→ **YOUR GOAL**
Copy every record below exactly as it appears.

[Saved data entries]
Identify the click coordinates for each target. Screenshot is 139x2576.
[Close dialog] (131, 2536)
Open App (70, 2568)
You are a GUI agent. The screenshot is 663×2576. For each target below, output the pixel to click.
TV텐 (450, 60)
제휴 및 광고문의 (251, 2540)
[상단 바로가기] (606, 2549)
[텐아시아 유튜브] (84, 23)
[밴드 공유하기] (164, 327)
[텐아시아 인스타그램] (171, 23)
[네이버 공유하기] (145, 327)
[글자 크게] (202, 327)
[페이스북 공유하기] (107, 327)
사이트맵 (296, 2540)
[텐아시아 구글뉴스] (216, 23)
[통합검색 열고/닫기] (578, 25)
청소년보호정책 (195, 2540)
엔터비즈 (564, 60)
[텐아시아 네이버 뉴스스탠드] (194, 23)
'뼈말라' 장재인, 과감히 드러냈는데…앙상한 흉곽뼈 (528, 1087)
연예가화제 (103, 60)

→ **RESULT FOR THIS TASK**
Identify the click coordinates for each target. Screenshot is 139x2576.
[Close dialog] (131, 2536)
Open App (70, 2568)
You are a GUI agent. The screenshot is 663×2576. For each target below, output the pixel to click.
TV텐 (450, 60)
제휴 및 광고문의 (251, 2540)
[상단 바로가기] (606, 2549)
[텐아시아 유튜브] (84, 23)
[밴드 공유하기] (164, 327)
[텐아시아 인스타그램] (171, 23)
[네이버 공유하기] (145, 327)
[글자 크게] (202, 327)
[페이스북 공유하기] (107, 327)
사이트맵 (296, 2540)
[텐아시아 구글뉴스] (216, 23)
[통합검색 열고/닫기] (578, 25)
청소년보호정책 (195, 2540)
엔터비즈 (564, 60)
[텐아시아 네이버 뉴스스탠드] (194, 23)
'뼈말라' 장재인, 과감히 드러냈는데…앙상한 흉곽뼈 (528, 1087)
연예가화제 (103, 60)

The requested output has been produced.